The Israeli regime has refused to hand over the bodies of nine Palestinian children, whom it has killed since 2016, says a rights group.
Reporting the matter on Tuesday, Defense for Children International - Palestine (DCI) said the practice was in violation of both the international law and the principles of human rights.
The international law, which the regime was contravening by withholding the bodies, “includes an absolute prohibition of cruel, inhuman or degrading treatment, and stipulates that parties to armed conflict must bury the dead in an honorable manner," the DCI said.
"It falls under the policy of collective punishment practiced by the occupation against the Palestinian people, and the harm caused to the families of the martyrs as a result, amounts to collective punishment that violates international humanitarian law," it added.
The Palestinian children were all under 18, when they were murdered by the regime under the pretext of “carrying out stabbing attacks.”
The youngest of the children, who were killed as early as 2016 and as late as December 2021, were two 15-year-olds.
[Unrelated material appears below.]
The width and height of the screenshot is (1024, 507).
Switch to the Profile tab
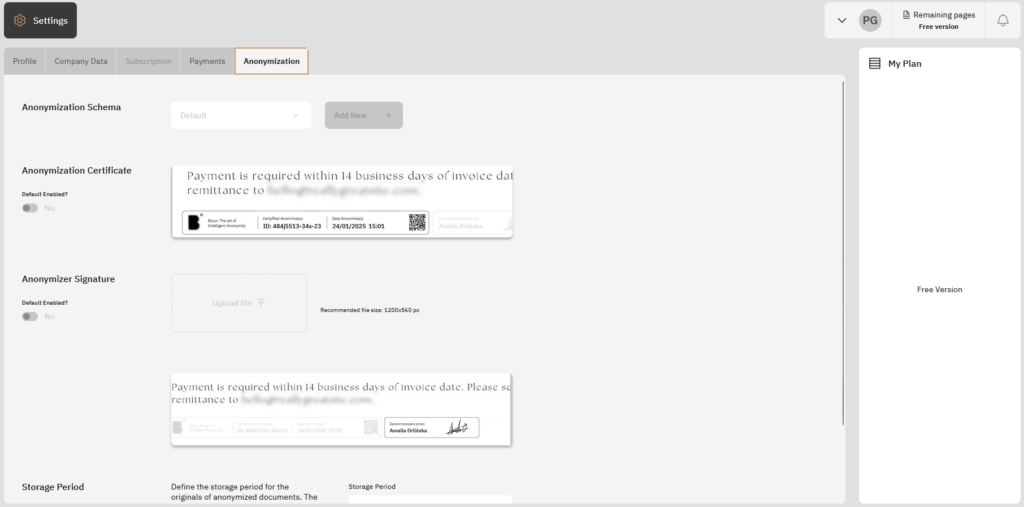click(24, 61)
The DCI called 2021 the deadliest year for Palestinian children since 2014, with Israeli forces killing as many as 76 Palestinians inside the occupied territories and the Tel Aviv-blockaded Gaza Strip.
As early as 1967, when the regime occupied huge swathes of Palestinian and other regional Arab territories, the regime started setting up cemeteries inside closed-off military zones, where it would retain the bodies of the people, who had been killed as a result of its aggression.